[Input material Boundary: Start]

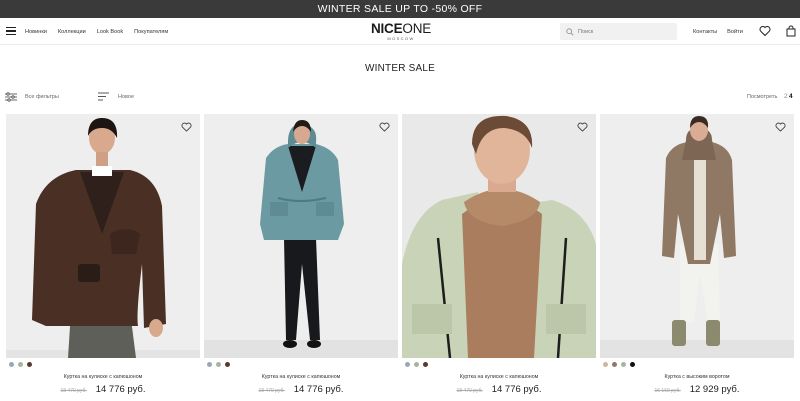 This screenshot has width=800, height=401. Describe the element at coordinates (570, 31) in the screenshot. I see `search-icon` at that location.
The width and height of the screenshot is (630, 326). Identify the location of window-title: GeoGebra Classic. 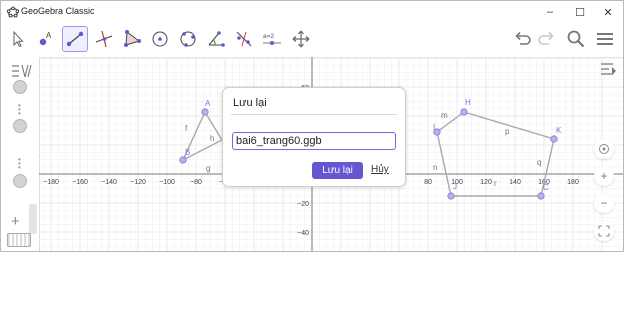
(58, 11).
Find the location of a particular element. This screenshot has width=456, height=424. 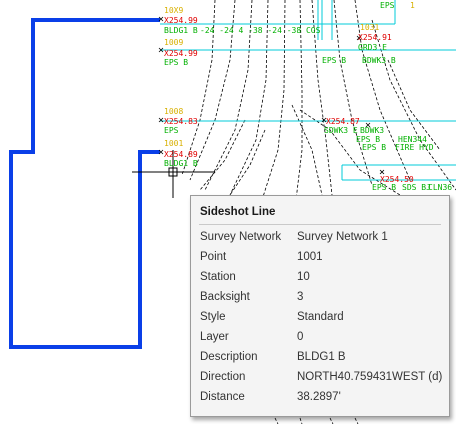

property-value: Standard is located at coordinates (320, 317).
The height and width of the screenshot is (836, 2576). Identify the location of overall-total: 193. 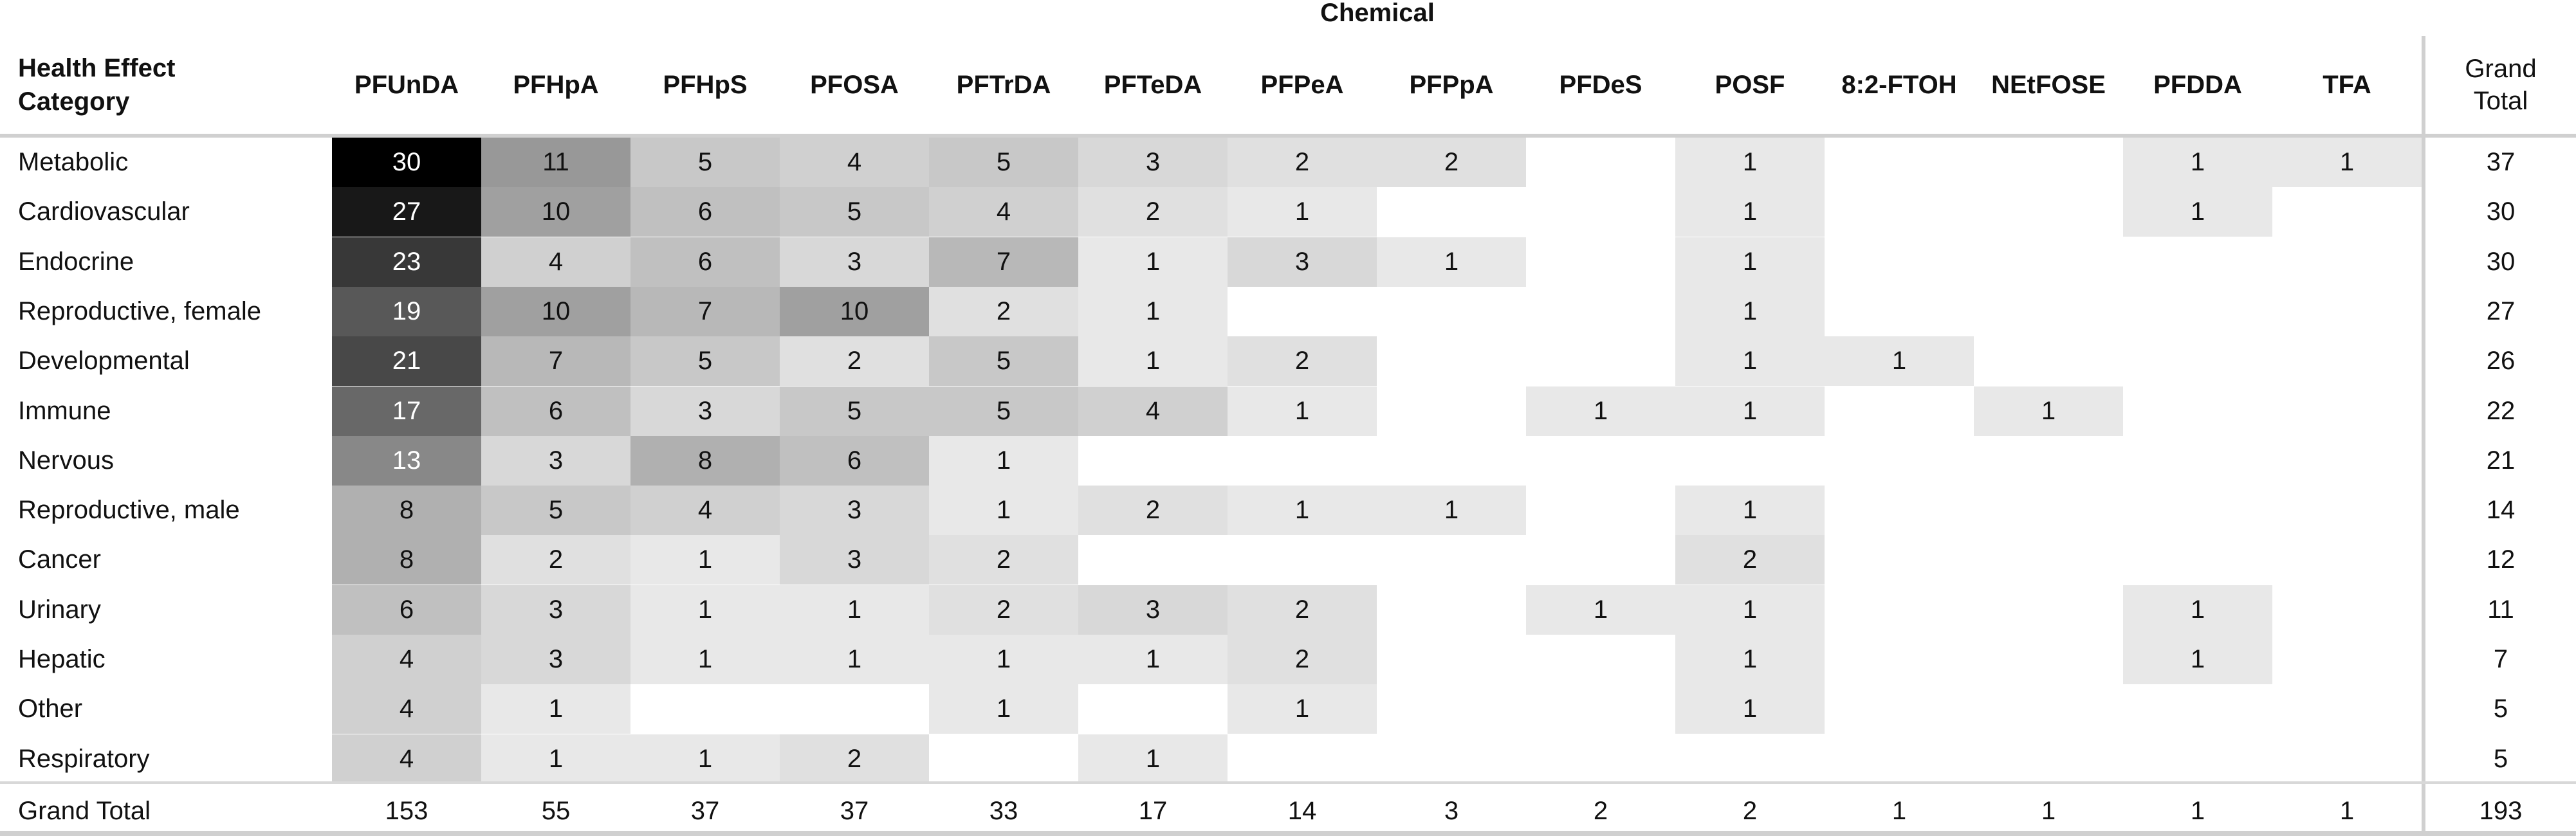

[Input material Boundary: End]

● Instructions for the task: Rewrite every line of the records above as a numbered list, omitting blank lines and leaving out the pictures.

● Result of this exercise:
1.  This screenshot has width=800, height=401. Describe the element at coordinates (570, 31) in the screenshot. I see `search-icon` at that location.
2. The width and height of the screenshot is (630, 326). Identify the location of window-title: GeoGebra Classic. 
3. (58, 11).
4. Find the location of a particular element. This screenshot has width=456, height=424. 
5. property-value: Standard is located at coordinates (320, 317).
6. The height and width of the screenshot is (836, 2576). Identify the location of overall-total: 193. 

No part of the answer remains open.